Eriksson Lennart, Andersson Patrik L, Johansson Erik, Tysklind Mats
Umetrics AB, POB 7960, S-907 19, Umeå, Sweden,
Mol Divers. 2006 May;10(2):169-86. doi: 10.1007/s11030-006-9024-6. Epub 2006 Jun 13.
This paper introduces principal component analysis (PCA), partial least squares projections to latent structures (PLS), and statistical molecular design (SMD) as useful tools in deriving multi- and megavariate quantitative structure-activity relationship (QSAR) models.
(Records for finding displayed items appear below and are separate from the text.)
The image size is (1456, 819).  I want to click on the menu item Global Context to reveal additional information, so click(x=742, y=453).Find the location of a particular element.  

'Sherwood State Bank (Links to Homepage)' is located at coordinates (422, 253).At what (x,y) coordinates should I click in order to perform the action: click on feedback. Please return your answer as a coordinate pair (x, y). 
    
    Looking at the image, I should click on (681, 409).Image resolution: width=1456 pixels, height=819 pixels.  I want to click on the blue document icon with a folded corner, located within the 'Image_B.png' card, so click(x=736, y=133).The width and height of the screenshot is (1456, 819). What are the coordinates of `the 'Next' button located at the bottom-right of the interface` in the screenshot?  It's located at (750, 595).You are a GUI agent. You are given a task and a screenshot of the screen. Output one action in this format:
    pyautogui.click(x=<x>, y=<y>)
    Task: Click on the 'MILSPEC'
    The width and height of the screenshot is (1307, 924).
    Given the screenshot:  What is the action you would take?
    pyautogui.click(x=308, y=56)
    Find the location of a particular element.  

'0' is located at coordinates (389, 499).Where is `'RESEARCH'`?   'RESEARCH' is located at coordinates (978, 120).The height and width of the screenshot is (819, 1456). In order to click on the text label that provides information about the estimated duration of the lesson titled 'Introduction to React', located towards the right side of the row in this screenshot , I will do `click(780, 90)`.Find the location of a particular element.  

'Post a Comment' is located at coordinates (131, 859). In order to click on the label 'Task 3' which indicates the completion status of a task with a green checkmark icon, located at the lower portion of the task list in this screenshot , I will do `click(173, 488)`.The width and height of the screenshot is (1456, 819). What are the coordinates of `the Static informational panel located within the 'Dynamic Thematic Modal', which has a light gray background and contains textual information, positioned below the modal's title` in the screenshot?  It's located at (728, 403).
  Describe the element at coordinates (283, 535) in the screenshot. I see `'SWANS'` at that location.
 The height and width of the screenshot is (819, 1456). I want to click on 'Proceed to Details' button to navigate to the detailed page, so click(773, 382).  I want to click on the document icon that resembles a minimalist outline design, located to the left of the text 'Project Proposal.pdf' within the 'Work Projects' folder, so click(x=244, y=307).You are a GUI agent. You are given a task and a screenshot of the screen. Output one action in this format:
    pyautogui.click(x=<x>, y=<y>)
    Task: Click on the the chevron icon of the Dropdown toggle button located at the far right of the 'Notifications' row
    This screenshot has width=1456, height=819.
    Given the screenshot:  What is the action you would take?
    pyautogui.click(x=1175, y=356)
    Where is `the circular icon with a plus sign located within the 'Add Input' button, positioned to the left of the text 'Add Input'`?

Two QSAR data sets from the fields of environmental toxicology and environmental chemistry are worked out in detail, showing the benefits of PCA, PLS and SMD. PCA is useful when overviewing a data set and exploring relationships among compounds and relationships among variables. PLS is the regression extension of PCA and is used for establishing QSARs. SMD is essential for selecting informative training and test sets of compounds for QSAR calibration and validation.
本文介绍了主成分分析(PCA)、偏最小二乘判别分析(PLS)和统计分子设计(SMD),它们是推导多变量和超变量定量构效关系(QSAR)模型的有用工具工具。详细研究了来自环境毒理学和环境化学领域的两个QSAR数据集,展示了PCA、PLS和SMD的优势。PCA在概述数据集以及探索化合物之间的关系和变量之间的关系时很有用。PLS是PCA的回归扩展,用于建立QSAR。SMD对于选择用于QSAR校准和验证的信息丰富的化合物训练集和测试集至关重要。